■ WHAT YOU WILL DO
Each line of the material below is to be given again exactly.

■ ENTRIES SUPPLIED
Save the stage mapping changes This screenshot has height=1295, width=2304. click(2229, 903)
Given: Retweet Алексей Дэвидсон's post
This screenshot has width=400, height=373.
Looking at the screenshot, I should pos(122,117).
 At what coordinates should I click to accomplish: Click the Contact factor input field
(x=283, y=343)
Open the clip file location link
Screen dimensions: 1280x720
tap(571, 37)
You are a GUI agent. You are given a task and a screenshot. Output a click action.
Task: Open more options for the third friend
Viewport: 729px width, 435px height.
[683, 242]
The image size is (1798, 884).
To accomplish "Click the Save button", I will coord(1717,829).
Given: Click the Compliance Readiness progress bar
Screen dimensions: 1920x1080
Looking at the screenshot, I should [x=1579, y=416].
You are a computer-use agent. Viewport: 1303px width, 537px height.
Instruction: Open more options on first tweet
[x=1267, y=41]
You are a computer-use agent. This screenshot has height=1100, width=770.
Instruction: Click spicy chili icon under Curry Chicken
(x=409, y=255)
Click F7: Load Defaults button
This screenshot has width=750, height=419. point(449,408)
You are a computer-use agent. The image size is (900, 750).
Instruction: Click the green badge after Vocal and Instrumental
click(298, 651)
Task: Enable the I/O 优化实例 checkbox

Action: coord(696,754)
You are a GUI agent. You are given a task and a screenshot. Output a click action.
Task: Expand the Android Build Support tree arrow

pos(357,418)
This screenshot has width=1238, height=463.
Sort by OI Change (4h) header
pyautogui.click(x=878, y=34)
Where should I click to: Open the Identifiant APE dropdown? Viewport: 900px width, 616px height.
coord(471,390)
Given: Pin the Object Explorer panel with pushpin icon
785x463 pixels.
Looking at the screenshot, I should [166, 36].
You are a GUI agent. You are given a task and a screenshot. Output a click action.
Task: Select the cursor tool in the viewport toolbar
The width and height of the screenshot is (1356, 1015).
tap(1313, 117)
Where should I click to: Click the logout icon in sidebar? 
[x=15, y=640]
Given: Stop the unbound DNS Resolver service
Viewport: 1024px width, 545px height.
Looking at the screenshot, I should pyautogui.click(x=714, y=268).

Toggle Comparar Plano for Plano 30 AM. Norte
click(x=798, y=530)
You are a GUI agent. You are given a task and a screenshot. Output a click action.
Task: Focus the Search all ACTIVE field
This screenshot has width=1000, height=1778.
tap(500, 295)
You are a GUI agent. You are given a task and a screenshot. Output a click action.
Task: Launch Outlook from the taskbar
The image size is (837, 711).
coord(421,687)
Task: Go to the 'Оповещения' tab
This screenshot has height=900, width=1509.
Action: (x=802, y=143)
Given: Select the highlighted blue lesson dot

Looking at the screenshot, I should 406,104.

■ COMPLETED TASK
Save the stage mapping changes This screenshot has height=1295, width=2304. click(2229, 903)
Given: Retweet Алексей Дэвидсон's post
This screenshot has width=400, height=373.
Looking at the screenshot, I should pos(122,117).
 At what coordinates should I click to accomplish: Click the Contact factor input field
(x=283, y=343)
Open the clip file location link
Screen dimensions: 1280x720
tap(571, 37)
You are a GUI agent. You are given a task and a screenshot. Output a click action.
Task: Open more options for the third friend
Viewport: 729px width, 435px height.
[683, 242]
The image size is (1798, 884).
To accomplish "Click the Save button", I will coord(1717,829).
Given: Click the Compliance Readiness progress bar
Screen dimensions: 1920x1080
Looking at the screenshot, I should [x=1579, y=416].
You are a computer-use agent. Viewport: 1303px width, 537px height.
Instruction: Open more options on first tweet
[x=1267, y=41]
You are a computer-use agent. This screenshot has height=1100, width=770.
Instruction: Click spicy chili icon under Curry Chicken
(x=409, y=255)
Click F7: Load Defaults button
This screenshot has width=750, height=419. point(449,408)
You are a computer-use agent. The image size is (900, 750).
Instruction: Click the green badge after Vocal and Instrumental
click(298, 651)
Task: Enable the I/O 优化实例 checkbox

Action: coord(696,754)
You are a GUI agent. You are given a task and a screenshot. Output a click action.
Task: Expand the Android Build Support tree arrow

pos(357,418)
This screenshot has width=1238, height=463.
Sort by OI Change (4h) header
pyautogui.click(x=878, y=34)
Where should I click to: Open the Identifiant APE dropdown? Viewport: 900px width, 616px height.
coord(471,390)
Given: Pin the Object Explorer panel with pushpin icon
785x463 pixels.
Looking at the screenshot, I should [166, 36].
You are a GUI agent. You are given a task and a screenshot. Output a click action.
Task: Select the cursor tool in the viewport toolbar
The width and height of the screenshot is (1356, 1015).
tap(1313, 117)
Where should I click to: Click the logout icon in sidebar? 
[x=15, y=640]
Given: Stop the unbound DNS Resolver service
Viewport: 1024px width, 545px height.
Looking at the screenshot, I should pyautogui.click(x=714, y=268).

Toggle Comparar Plano for Plano 30 AM. Norte
click(x=798, y=530)
You are a GUI agent. You are given a task and a screenshot. Output a click action.
Task: Focus the Search all ACTIVE field
This screenshot has width=1000, height=1778.
tap(500, 295)
You are a GUI agent. You are given a task and a screenshot. Output a click action.
Task: Launch Outlook from the taskbar
The image size is (837, 711).
coord(421,687)
Task: Go to the 'Оповещения' tab
This screenshot has height=900, width=1509.
Action: (x=802, y=143)
Given: Select the highlighted blue lesson dot

Looking at the screenshot, I should 406,104.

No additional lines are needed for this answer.